How to consolidate accurate data:
There are, thankfully, methods to go about deduplicating and linking the same accounts together.
Data matching solutions identify and consolidate records across multiple databases, which improves customer intelligence, profiling, management and ultimately provides access to the elusive single customer view.
But technology can only go so far—the rest will have to be pulled off by instilling best practice data collection processes into your environment.
An example of a data quality strategy:
Every CRM can fall victim to duplicate customer records. But data matching software will help you answer questions like: Is this email linked to this Facebook “like,” this mobile number or this loyalty card?
3. Using accurate data
The third challenge behind successful omnichannel marketing is knowing how to use that data for your business objectives.

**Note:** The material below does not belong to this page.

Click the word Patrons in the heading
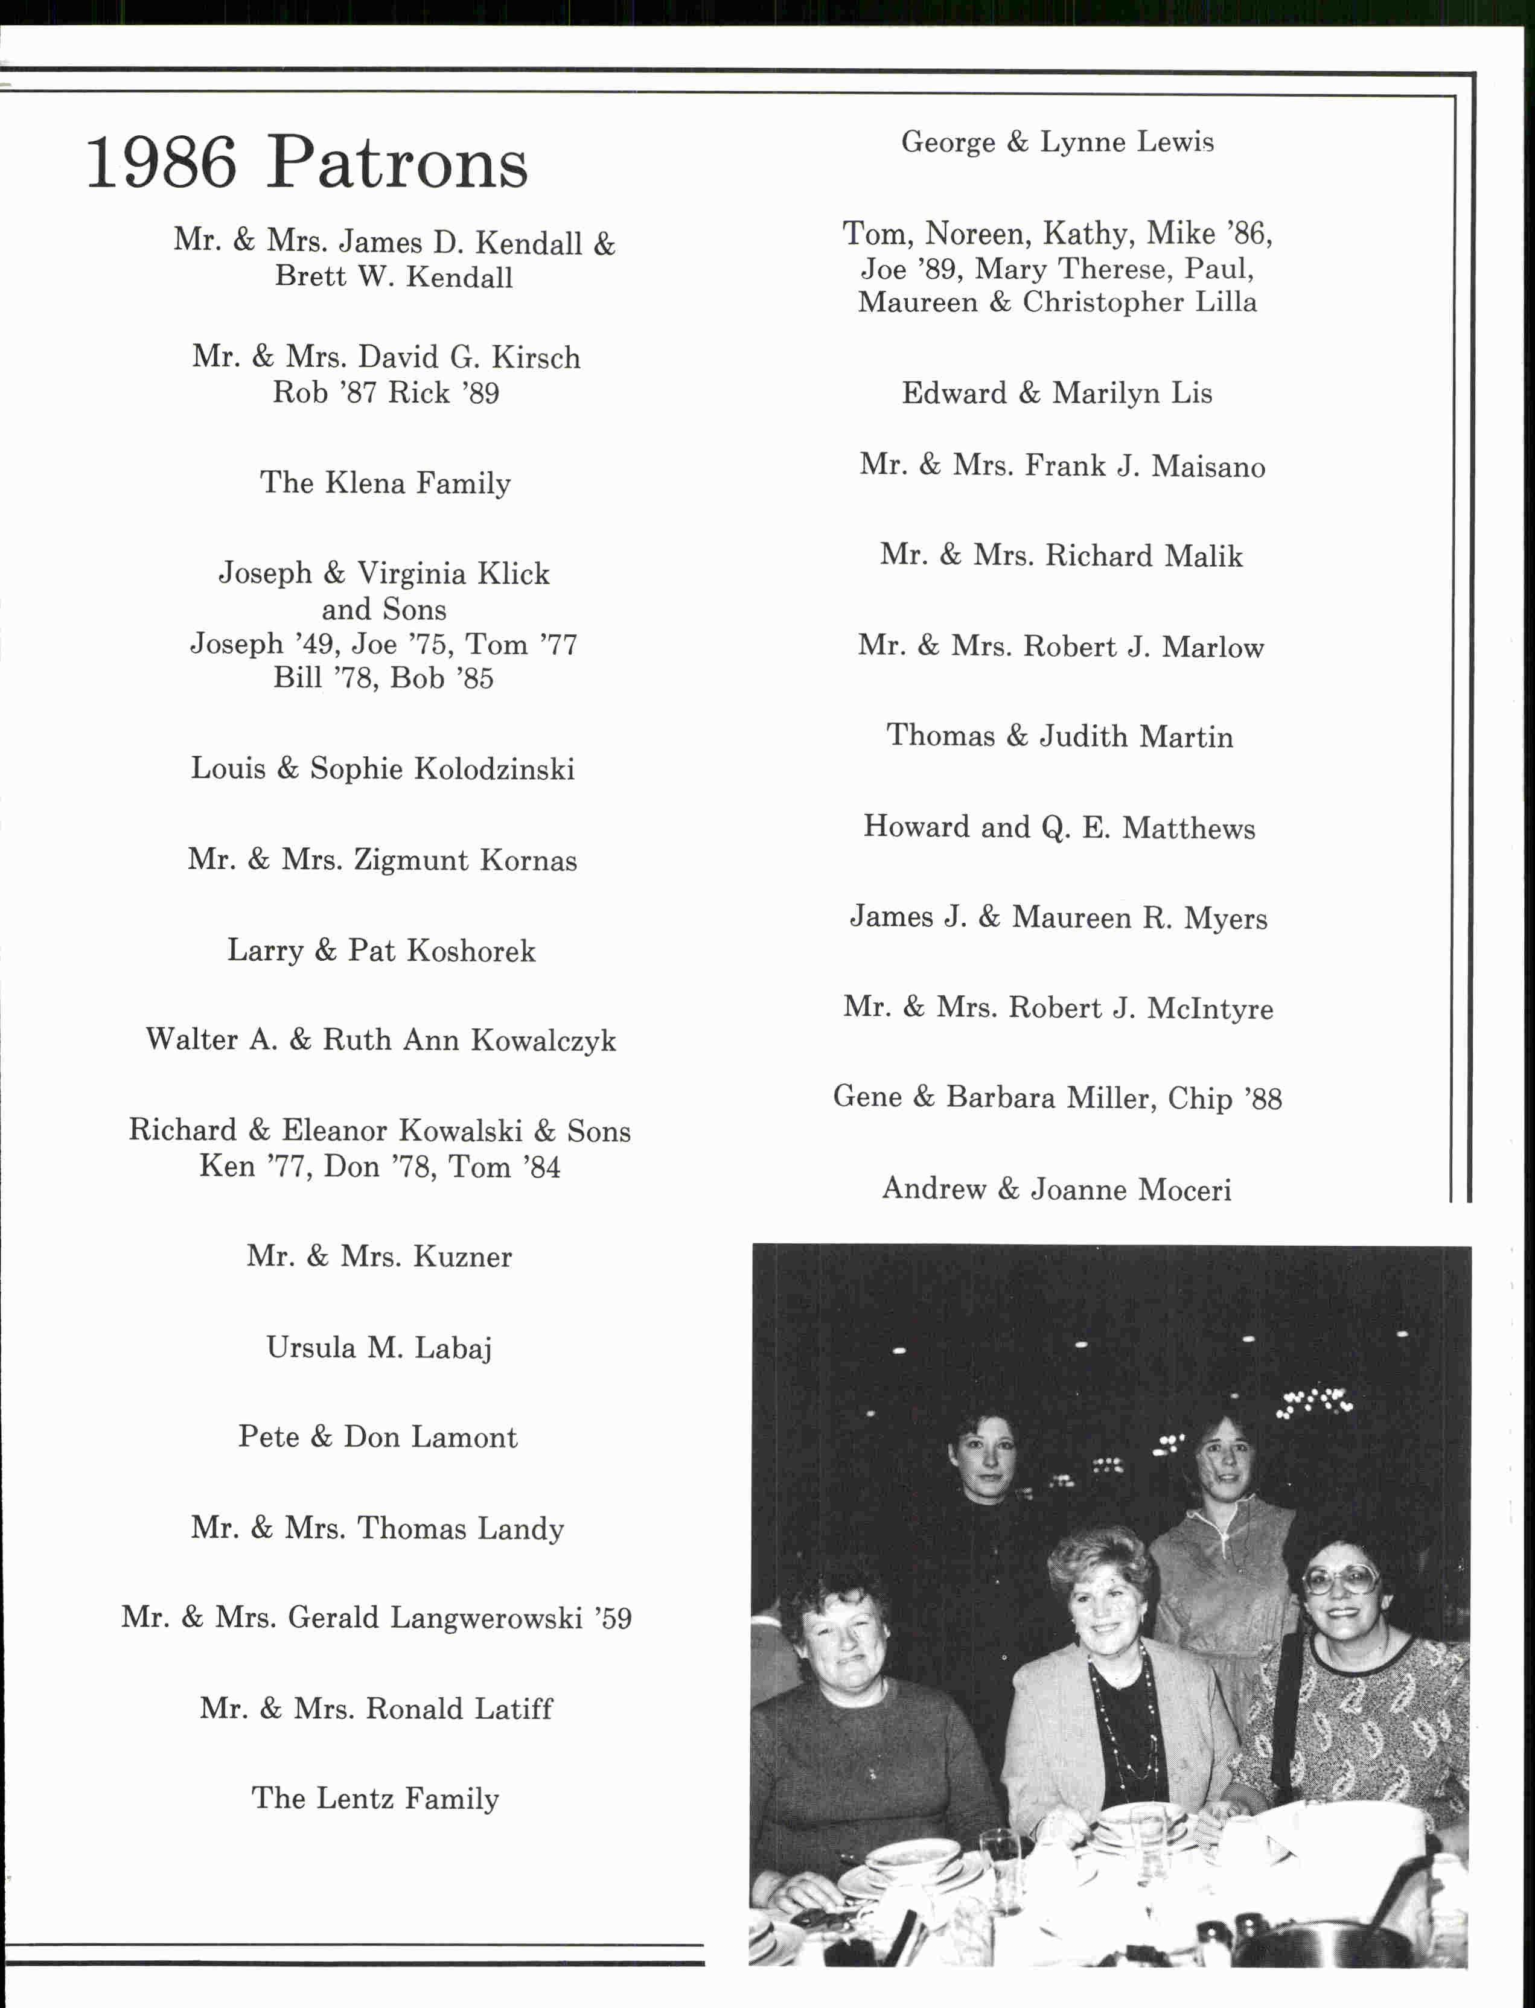(397, 162)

With all the data being collected, there is often times a lack of internal know-how surrounding how to group, organize and make sense of it.
Validated data is of little use if you can’t use it to answer questions like: Is the data collected used to estimate the likelihood of customer conversions? Are you able to see that someone who purchased from your website only to return it a month or two later is the same individual?
How to use accurate data:
Using data for strategic objectives is typically headed by C-suite executives like chief marketing officers, chief technology officers and sometimes even chief finance officers.
However, as of late, there has been an advent of a new sort of title—the chief data officer—that handles everything from data governance and information strategy to data quality and using data as a valuable business asset.
While there doesn’t need to be a chief data officer instated in every business, there should be an individual or team that understands how to leverage the data as a strategic asset.
Learning how to use data for your omnichannel marketing is really a matter of asking the right questions that will drive actions, being able to organize and manage the data collected and ensuring that data quality stays at the forefront of every initiative.
Although not all these omnichannel marketing challenges are attributed to data quality, data fuels the resulting actions in such fundamental ways that its importance can hardly be ignored.
Many times, data gets lost in translation as it moves from people to the actual database. When this happens, being able to use data for marketing campaigns becomes vastly more complex.
The biggest roadblock in even beginning to tackle these marketing challenges is that marketers are bound by shrinking budgets and growing responsibilities. The justification for investing in data quality solutions is often thwarted by people becoming too comfortable in legacy technologies or not being able to calculate the return on investment.
However, rest assured that today’s marketing landscape is irrevocably centered on data quality. Only through good data quality can you build a strong foundation for the rest of your omnichannel marketing initiatives. Only through good data can you keep up with your competitors and avoid extinction.